FDA Advisory Panel Discusses Droperidol Concerns
Two years after FDA approved the addition of a black-box warning to the antiemetic drug droperidol, a public advisory committee agreed that there is a need for additional data regarding whether the drug can be given safely and under what conditions.
The warning was added to droperidol’s labeling in November 2001 because of reports of fatal cardiac arrhythmias associated with use of the drug.
FDA called on its Anesthetic and Life Support Drugs Advisory Committee during a two-day meeting in November 2003 to assist the agency in determining the “best path forward” for risk analysis of cardiovascular toxicity associated with droperidol.
A recent review by FDA officials of the agency’s postmarketing spontaneous reports database from the “time of marketing to October 2003” found 89 cardiac arrhythmia-related events associated with droperidol use, 46 of which were fatal, according to Nancy Chang, lead medical officer for FDA’s division of anesthetic, critical care, and addiction drug products.
Chang noted that in 2001, FDA had reported different numbers. An agency spokeswoman told AJHP in 2002 that “approximately 100 cases of cardiovascular events, including torsades de pointes (TdP) and death,” had been reported to the agency (March 15, 2002, AJHP).

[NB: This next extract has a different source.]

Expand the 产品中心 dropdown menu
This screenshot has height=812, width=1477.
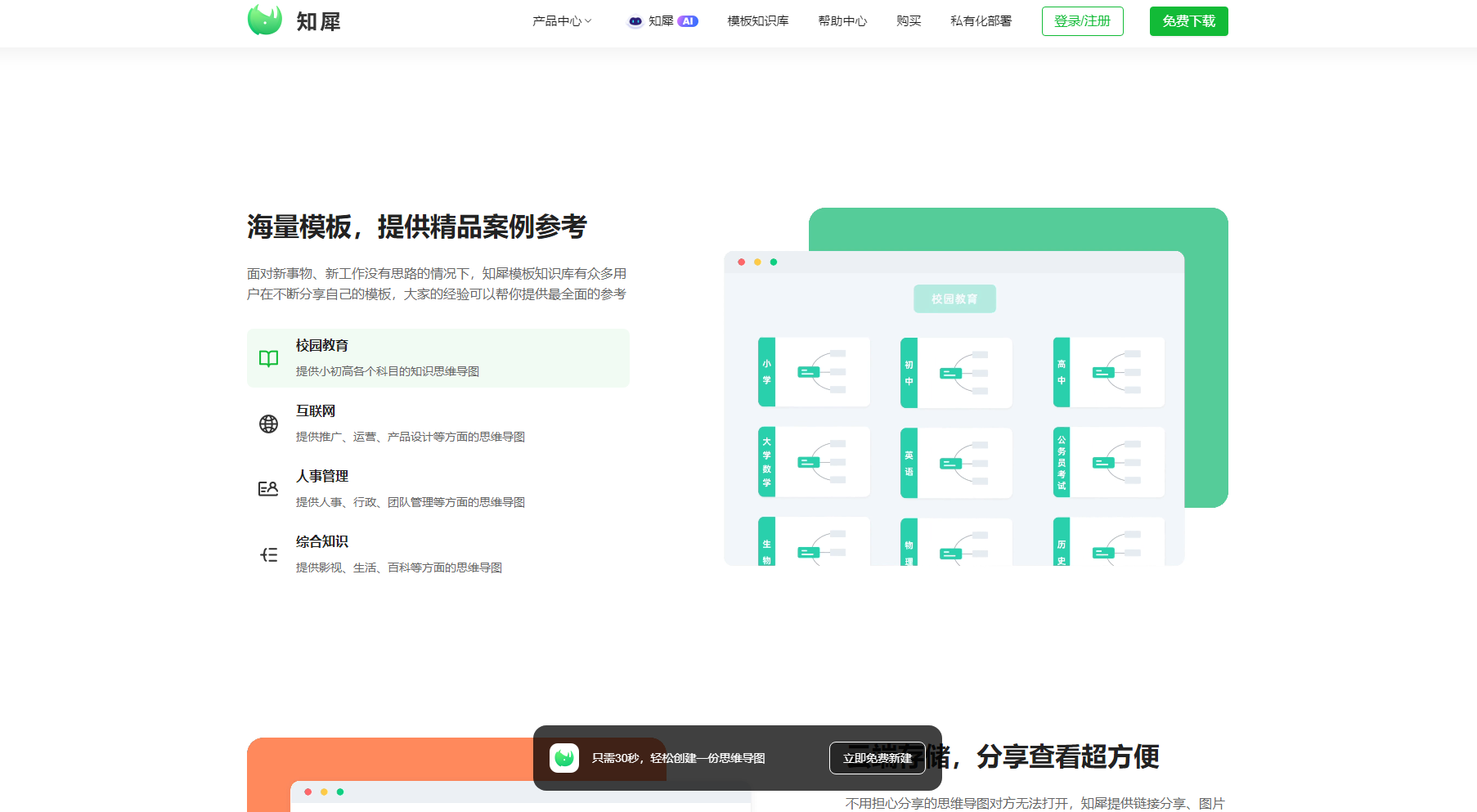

Of the 89 adverse events reported, Chang said, 22 cases involved QT-interval prolongation and TdP. At least 5 of those cases were fatal.
She noted that there were 10 deaths, 18 cardiac arrests, 6 cases of QT-interval prolongation, and 3 cases of TdP that occurred at dosages less than or equal to the recommended minimum dosage for adults of 2.5 mg.
After Janssen-Cilag suspended worldwide marketing of droperidol in March 2001—except for the United States, where an injectable form of the drug is marketed by Akorn Inc. of Buffalo Grove, Illinois, under the brand name Inapsine—FDA reviewed its own postmarketing safety database, Janssen’s analysis, and available literature about QT-interval prolongation and TdP associated with droperidol use, said Robert Rappaport, director of FDA’s division of anesthetics, critical care, and addiction drug products.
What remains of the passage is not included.